Subsequently, we analyzed RNA-seq data and found the vast majority of genes downregulated after IR (Fig. 2a, b). With further exploration, genes with significant change were observed to enrich in RNA splicing pathway, including dozens of representative splicing factors (Fig. 2c). To verify the potential splicing regulators induced by IR, differential expression, overall survival and correlation analysis were performed among these splicing factors with significant change.

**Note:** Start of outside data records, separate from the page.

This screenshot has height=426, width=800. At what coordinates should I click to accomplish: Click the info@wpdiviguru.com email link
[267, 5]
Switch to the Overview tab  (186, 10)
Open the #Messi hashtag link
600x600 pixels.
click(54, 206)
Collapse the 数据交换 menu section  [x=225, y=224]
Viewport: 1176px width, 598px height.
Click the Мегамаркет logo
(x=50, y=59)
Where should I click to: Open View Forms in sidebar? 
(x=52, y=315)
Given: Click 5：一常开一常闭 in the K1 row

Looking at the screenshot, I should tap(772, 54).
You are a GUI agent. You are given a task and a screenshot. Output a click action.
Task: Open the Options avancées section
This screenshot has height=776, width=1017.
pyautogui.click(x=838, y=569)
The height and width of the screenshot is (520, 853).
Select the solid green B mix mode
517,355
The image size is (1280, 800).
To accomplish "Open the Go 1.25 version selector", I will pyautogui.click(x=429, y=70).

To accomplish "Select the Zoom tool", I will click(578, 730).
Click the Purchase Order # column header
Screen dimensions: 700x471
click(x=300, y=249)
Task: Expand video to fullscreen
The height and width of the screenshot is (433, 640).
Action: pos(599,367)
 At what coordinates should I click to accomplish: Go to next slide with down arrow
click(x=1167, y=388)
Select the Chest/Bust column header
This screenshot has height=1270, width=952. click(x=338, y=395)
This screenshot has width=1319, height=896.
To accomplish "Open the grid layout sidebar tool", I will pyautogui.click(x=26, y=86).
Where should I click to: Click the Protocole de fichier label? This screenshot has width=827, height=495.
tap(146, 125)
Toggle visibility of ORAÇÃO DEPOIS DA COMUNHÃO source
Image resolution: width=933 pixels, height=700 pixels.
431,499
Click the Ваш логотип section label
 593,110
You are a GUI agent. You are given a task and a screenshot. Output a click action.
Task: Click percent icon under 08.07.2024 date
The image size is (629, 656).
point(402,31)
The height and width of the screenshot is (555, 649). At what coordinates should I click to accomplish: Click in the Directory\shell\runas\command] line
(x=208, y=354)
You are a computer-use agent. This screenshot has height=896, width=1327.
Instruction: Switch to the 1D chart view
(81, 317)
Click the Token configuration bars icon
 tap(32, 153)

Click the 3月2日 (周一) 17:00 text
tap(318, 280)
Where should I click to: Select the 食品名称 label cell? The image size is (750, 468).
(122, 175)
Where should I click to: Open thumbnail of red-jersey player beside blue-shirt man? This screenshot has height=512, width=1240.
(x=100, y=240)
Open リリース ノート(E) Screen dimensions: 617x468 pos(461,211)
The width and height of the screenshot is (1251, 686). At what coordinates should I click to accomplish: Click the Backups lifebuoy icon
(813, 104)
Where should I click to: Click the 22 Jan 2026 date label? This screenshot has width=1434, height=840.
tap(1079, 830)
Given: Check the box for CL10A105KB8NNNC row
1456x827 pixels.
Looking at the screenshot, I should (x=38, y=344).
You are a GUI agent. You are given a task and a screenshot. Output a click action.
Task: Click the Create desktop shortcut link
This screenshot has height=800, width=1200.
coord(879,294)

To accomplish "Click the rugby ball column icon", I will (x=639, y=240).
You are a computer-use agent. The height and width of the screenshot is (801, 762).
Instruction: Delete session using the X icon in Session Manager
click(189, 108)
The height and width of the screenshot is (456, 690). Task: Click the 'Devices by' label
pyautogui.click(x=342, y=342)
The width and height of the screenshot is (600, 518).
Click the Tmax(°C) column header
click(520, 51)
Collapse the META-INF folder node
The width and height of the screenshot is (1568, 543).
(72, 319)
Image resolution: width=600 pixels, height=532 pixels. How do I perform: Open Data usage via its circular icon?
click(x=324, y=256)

Considering these signatures above, though we found IR induced remarkably decrease of SRSF2, SRSF3, SRSF5, SRSF6 and SRSF11, only SRSF3 and SRSF11 showed significance in differential expression between LIHC patients and normal controls, as well as the association with poor prognosis of LIHC patients (Fig. 2d, f, and Supplementary Fig. S2a-c). Further consideration indicated that SRSF3 showed higher correlation means stronger relationship with PRMT5 than SRSF11 (Fig. 2g and Supplementary Fig. S2d). Besides, by analyzing the HCC scRNA-seq dataset (GSE149614), more than 70,000 single-cell transcriptomes for 10 HCC patients were obtained. After standardization and dimensionality reduction and clustering, 15 clusters of cells were defined using the clusterProfiler package based on the transcriptional levels of SRSF3 and HNRNPH1 (Fig. 2h and Supplementary Fig. S2e, f). Specifically, genes with significant change from 2 cell populations (PCT1 and PCT2) which were identified with high level of SRSF3 were observed to enrich in RNA splicing pathway (Fig. 2i, j). These results suggested that SRSF3 might be in a dominant position in regulating PRMT5 splicing.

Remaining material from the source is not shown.